§ **WHAT THE TASK REQUIRES**: Below is a listing. Write out exactly its lines between the one holding "This screenshot has height=443, width=370." and the one holding "You are a computer-use agent.", inclusive.

○ ○ ○

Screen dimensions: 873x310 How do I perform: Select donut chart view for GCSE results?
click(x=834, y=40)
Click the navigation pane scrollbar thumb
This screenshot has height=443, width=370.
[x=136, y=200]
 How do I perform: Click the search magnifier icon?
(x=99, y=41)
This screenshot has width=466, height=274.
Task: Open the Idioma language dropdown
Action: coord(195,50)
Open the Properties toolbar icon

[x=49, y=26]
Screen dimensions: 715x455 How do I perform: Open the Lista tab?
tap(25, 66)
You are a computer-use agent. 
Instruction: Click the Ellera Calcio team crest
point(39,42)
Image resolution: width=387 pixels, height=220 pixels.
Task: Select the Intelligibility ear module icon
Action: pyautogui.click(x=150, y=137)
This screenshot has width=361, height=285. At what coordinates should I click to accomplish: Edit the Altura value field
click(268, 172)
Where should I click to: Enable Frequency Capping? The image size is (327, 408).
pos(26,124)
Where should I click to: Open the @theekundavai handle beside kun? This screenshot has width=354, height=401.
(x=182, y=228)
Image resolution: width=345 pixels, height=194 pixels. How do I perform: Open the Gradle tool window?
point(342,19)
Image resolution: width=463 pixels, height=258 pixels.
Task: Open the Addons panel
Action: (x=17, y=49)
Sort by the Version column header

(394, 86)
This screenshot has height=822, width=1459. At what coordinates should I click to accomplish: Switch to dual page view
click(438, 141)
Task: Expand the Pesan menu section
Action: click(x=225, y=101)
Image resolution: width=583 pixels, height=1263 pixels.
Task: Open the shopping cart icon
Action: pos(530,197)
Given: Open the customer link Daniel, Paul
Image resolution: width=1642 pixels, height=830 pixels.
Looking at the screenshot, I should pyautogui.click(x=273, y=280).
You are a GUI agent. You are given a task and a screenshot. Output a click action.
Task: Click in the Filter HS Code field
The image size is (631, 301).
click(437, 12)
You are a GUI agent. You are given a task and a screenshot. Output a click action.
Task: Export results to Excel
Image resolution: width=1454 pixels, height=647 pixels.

○ ○ ○

§ **ANSWER FOR THIS EXERCISE**:
This screenshot has height=443, width=370.
[x=136, y=200]
 How do I perform: Click the search magnifier icon?
(x=99, y=41)
This screenshot has width=466, height=274.
Task: Open the Idioma language dropdown
Action: coord(195,50)
Open the Properties toolbar icon

[x=49, y=26]
Screen dimensions: 715x455 How do I perform: Open the Lista tab?
tap(25, 66)
You are a computer-use agent. 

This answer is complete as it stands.